Y a-t-il un Premier ministre pour s’installer à Matignon ? C’est l’histoire sans fin, le feuilleton de l’été qui s’étire sur la rentrée. « L’attente devrait bientôt prendre fin », veut croire le journal italien « Il manifesto », qui titre aussi sur l’hypothèse Cazeneuve, un scénario si crédible lundi matin et qui paraît déjà sur la sellette le lendemain. Il faut dire qu’entre temps, de nouveaux venus ont semblé tenir la corde : Thierry Beaudet, le président du CESE, option solide pendant quelques heures et qui paraît désormais déjà rangé au placard, Xavier Bertrand enfin, nouveau favori des pronostiqueurs. Hypothèses crédibles ou nuages de fumée ? 

Journaliste danois, correspondant européen basé à Paris pour le journal « Information », Tore Keller observe que les consultations élyséennes font désormais l’objet de blagues sur les réseaux sociaux danois. « On dit que Donald et Mickey vont avoir des rendez-vous avec Macron à l’Elysée » raconte-t-il. « Ça commence à être long pour vous, vous n’avez pas l’habitude de faire à la belge chez vous » constate celui qui écrit depuis 2022 dans son journal « qu’il est très difficile de former un gouvernement sans majorité dans ce pays où c’est la règle. » 

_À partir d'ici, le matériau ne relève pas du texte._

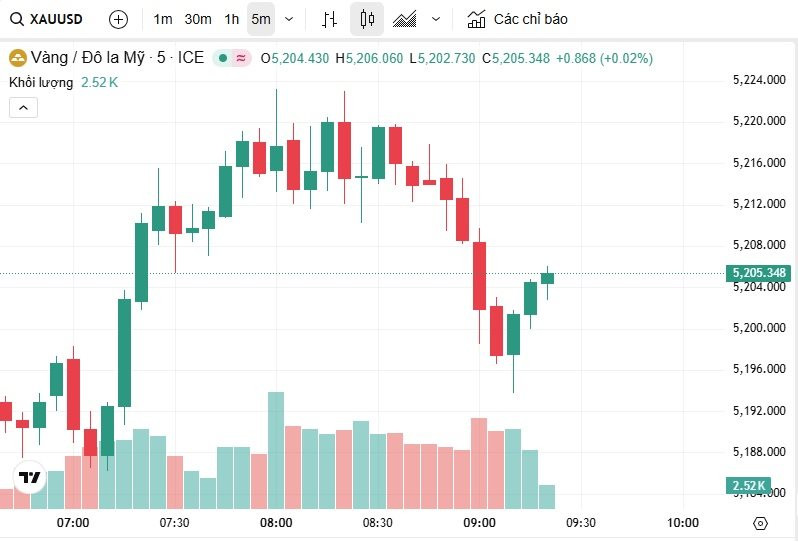This screenshot has width=798, height=542.
Task: Switch to 1h timeframe
Action: [x=232, y=19]
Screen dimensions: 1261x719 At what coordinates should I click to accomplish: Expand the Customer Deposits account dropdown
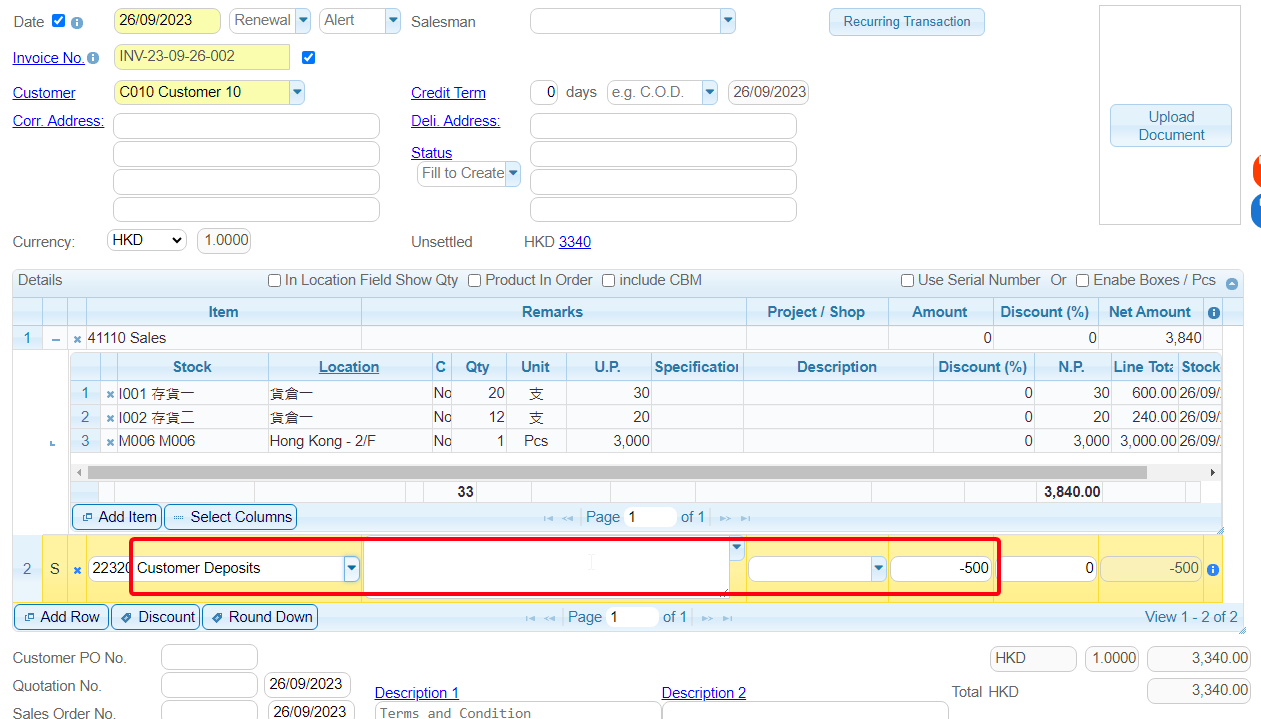(351, 568)
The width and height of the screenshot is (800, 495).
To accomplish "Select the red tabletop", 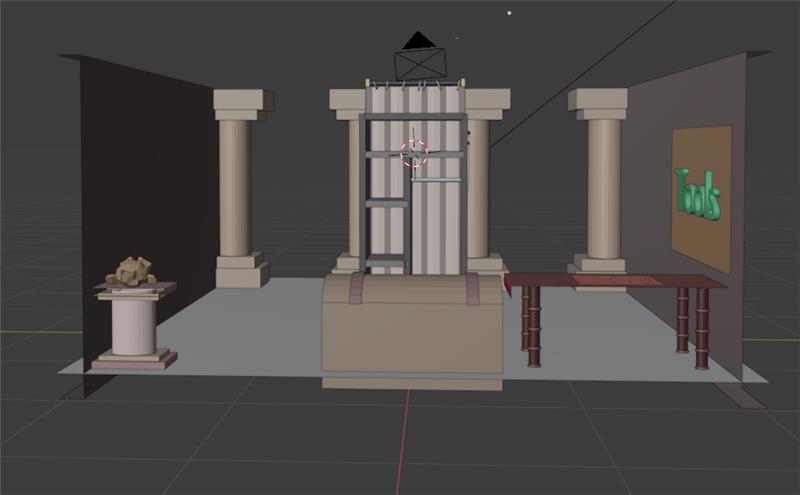I will pos(615,281).
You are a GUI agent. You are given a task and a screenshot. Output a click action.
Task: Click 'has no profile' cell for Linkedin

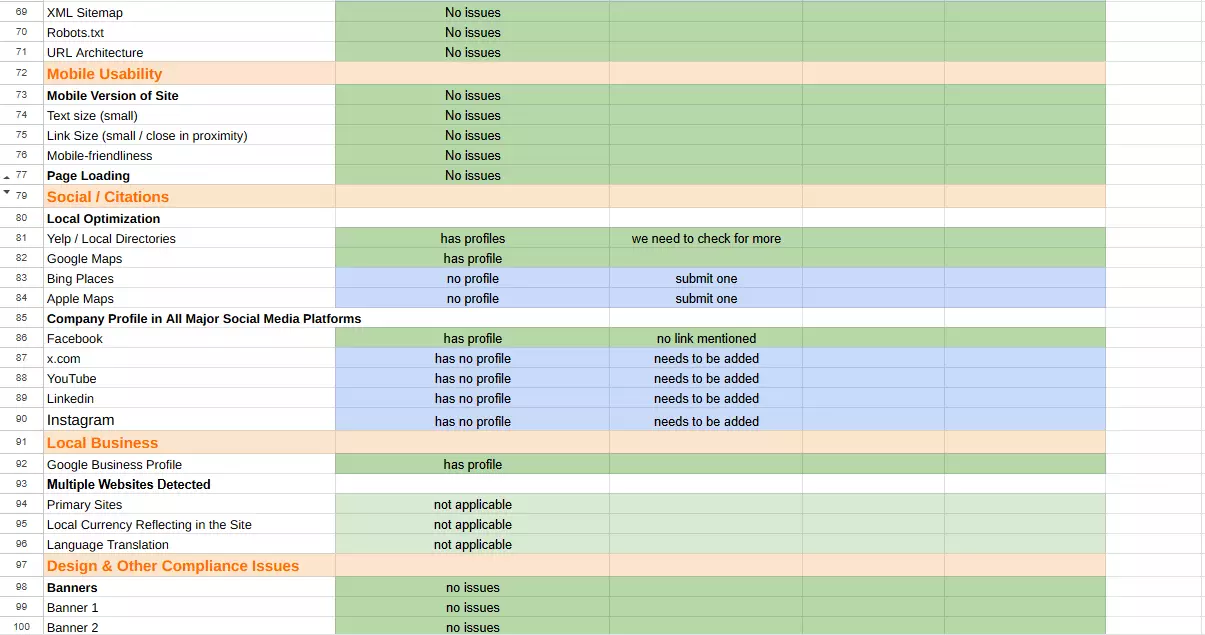click(x=473, y=399)
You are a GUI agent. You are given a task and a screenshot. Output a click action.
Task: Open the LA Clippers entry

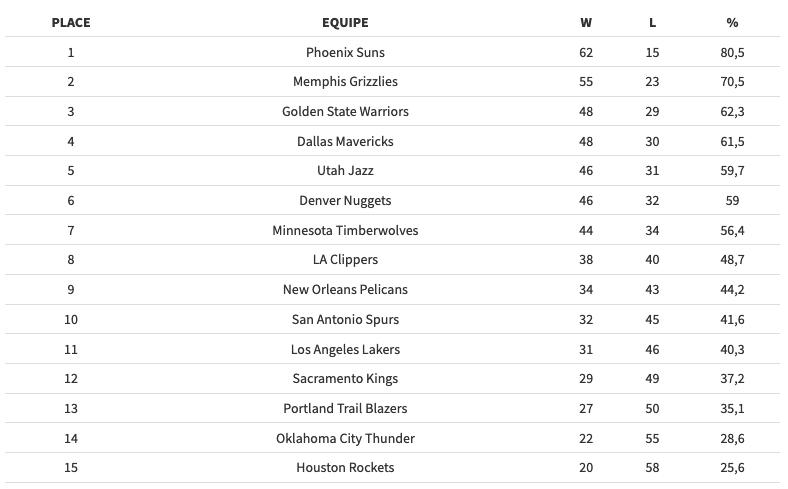345,260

« J’ai du mal à expliquer qu’il y a une crise profonde en France »

« On a l’impression qu’il y des nouveaux lapins qui sortent de nulle part. Demain, on ne sait pas si quelqu’un va sortir du chapeau », explique Tore Keller qui a arrêté de faire le portrait des candidats éventuels et attend la fumée blanche pour en informer ses lecteurs. « J’ai du mal à expliquer qu’il y a une crise profonde en France », explique aussi la correspondante pour la presse portugaise Ana Navarro Pedro. Difficile d’expliquer pourquoi cette recherche de gouvernement qui s’étire pose un problème plus délicat en France qu’en Italie ou en Belgique, deux pays voisins qui ont connu ce type de flottement politique. « Il faut prendre le temps d’expliquer pourquoi, en France, c’est plus problématique : c’est un pays centralisé, le budget arrive, c’est un peuple qui n’est pas résigné. Quand la moutarde monte au nez, elle monte en France » résume la journaliste qui « pense que le pays peut entrer dans une de ces rages difficiles à contenir » si le résultat des urnes n’est pas entendu. 

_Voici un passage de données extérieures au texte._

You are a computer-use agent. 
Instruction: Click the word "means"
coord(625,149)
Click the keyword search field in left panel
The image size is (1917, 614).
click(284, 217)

Au Danemark, une coalition entre les socio-démocrates et les deux partis de droite

Comment justement interpréter le résultat des urnes, telle est la question. Certains de nos voisins européens sont coutumiers des majorités peu claires, des coalitions et des compromis. « Après les dernières élections au Danemark, il n’y avait pas de majorité ni à droite ni à gauche, les socio-démocrates sont entrés en coalition avec deux partis de droite pour former un nouveau gouvernement » explique simplement Tore Keller. Un scénario impossible à imaginer pour l’heure en France. Pour le journal britannique « The Guardian », la situation de blocage s’explique aussi par l’attitude d’Emmanuel Macron. A vouloir “contrôler d’une main de fer les événements”, le président “agit à l’encontre des intérêts de son pays” expliquait-il la semaine dernière dans ses colonnes. 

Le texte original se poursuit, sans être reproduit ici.